Mais do que o encanto: a expressão de uma vida voltada para a arte por parte de alguém que não foi talhado para ela é a tragédia dessa busca obsessiva pela criação em território estéril. O mestre, no fundo, lega ao futuro seu inconformismo contra a sacralização das funções, a cristalização dos papéis, a definição prévia dos destinos. Alguém com poder, diferente dos despossuídos que também procuram a transcendência, intensifica esse drama pessoal e coletivo de vidas talhadas para serem subjugadas por leis imutáveis e que acabam reinventando algo maior.

Não se trata, portanto, de um filme sobre “a decadência da aristocracia e da nobreza” como querem os que vêem no Maestro uma eterna repetição de Il Gattopardo, outra obra magnífica e imprescindível. Em O Leopardo, o nobre se alia à burguesia para ter uma sobrevida. Em Ludwig, o rei é a representação da mortalidade que tenta ocupar um lugar no Olimpo. São, portanto, temas absolutamente diversos. Em ambos, Visconti trabalha o estranhamento, insumo fundamental da arte que provoca a sabedoria.
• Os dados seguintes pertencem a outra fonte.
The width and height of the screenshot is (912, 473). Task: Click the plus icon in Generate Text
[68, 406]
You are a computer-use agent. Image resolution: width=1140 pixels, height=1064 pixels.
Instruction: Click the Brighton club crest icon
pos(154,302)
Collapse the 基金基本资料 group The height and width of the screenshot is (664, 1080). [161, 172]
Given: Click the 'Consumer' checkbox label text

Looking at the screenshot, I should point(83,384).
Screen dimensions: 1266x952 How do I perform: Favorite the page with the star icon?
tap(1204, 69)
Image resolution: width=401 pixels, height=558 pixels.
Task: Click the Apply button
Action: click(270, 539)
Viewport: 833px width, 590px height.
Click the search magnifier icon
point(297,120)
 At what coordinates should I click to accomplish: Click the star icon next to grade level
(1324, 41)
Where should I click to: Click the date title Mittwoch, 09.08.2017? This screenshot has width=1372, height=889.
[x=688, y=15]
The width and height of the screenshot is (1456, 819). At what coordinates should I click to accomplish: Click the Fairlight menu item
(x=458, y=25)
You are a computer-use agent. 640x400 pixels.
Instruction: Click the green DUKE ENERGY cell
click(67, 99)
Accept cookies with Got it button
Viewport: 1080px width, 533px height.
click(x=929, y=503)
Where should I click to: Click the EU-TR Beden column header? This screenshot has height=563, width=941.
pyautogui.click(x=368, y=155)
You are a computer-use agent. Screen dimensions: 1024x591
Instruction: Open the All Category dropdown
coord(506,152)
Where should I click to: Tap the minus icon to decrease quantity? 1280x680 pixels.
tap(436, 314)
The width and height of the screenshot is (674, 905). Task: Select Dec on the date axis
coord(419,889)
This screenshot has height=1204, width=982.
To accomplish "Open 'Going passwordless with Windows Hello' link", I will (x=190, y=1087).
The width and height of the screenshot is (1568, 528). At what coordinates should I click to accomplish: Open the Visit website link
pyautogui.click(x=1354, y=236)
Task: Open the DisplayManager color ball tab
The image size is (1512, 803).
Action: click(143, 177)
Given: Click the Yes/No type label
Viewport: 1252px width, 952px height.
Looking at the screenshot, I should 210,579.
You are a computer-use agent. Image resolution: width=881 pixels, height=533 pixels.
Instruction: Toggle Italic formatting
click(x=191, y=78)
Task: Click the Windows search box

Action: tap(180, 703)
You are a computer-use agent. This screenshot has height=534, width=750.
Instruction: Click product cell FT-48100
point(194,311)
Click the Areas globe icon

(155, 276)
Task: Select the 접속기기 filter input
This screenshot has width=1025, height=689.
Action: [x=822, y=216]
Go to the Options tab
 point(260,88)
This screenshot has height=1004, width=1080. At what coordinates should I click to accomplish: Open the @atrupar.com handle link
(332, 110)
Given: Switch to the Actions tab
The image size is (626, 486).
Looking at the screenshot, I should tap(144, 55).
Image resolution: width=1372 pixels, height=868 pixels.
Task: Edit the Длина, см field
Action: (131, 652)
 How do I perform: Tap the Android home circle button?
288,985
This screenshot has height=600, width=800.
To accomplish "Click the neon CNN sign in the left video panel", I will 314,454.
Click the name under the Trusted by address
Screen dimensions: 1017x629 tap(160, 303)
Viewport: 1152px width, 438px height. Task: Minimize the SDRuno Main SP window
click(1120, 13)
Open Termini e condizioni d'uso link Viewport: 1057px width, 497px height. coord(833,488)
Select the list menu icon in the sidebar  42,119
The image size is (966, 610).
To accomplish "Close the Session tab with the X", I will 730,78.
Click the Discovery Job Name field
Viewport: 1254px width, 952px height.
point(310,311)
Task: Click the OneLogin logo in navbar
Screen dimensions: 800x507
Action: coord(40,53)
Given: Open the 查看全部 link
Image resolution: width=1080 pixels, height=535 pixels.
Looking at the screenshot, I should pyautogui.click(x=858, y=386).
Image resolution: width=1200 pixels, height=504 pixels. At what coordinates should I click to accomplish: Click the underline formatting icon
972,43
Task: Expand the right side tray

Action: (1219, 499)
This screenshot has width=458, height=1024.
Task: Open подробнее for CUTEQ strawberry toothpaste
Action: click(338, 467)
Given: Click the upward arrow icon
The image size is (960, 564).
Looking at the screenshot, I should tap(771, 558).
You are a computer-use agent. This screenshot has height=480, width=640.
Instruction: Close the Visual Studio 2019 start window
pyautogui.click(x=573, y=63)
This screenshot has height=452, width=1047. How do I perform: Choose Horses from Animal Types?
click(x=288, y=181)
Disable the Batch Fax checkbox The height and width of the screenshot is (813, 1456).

Isso acontece na escolha dos atores, na dublagem. Em O Leopardo um atleta americano, o clássico Burt Lancaster, encarna um nobre siciliano. Em Ludwig, temos personagens falando em italiano na mais profunda pan-Germania. Essa paralaxe nos mantém atentos, expectantes, esforçados. Nada nos é proporcionado como se alguém servisse um jantar com finos talheres. Somos ascetas assistindo a execução de uma pena de morte. Vivemos uma vida inteira no longo espetáculo do Maestro inigualável, aquele que ficará eternamente como prova de que a Sétima Arte um dia produziu alta cultura.

Poderemos dizer, então, onde estivermos, no futuro: no tempo em que nos foi dado viver na terra, vivíamos sob o impacto de Luchino Visconti, o gênio que alcançou a majestade.

RETORNO - Agradeço a Ricky Bols por ter me recomendado este filme. Bem no momento em que eu assistia o "Obsessão", também de de Visconti, e que será tema de futura edição aqui do Diário da Fonte.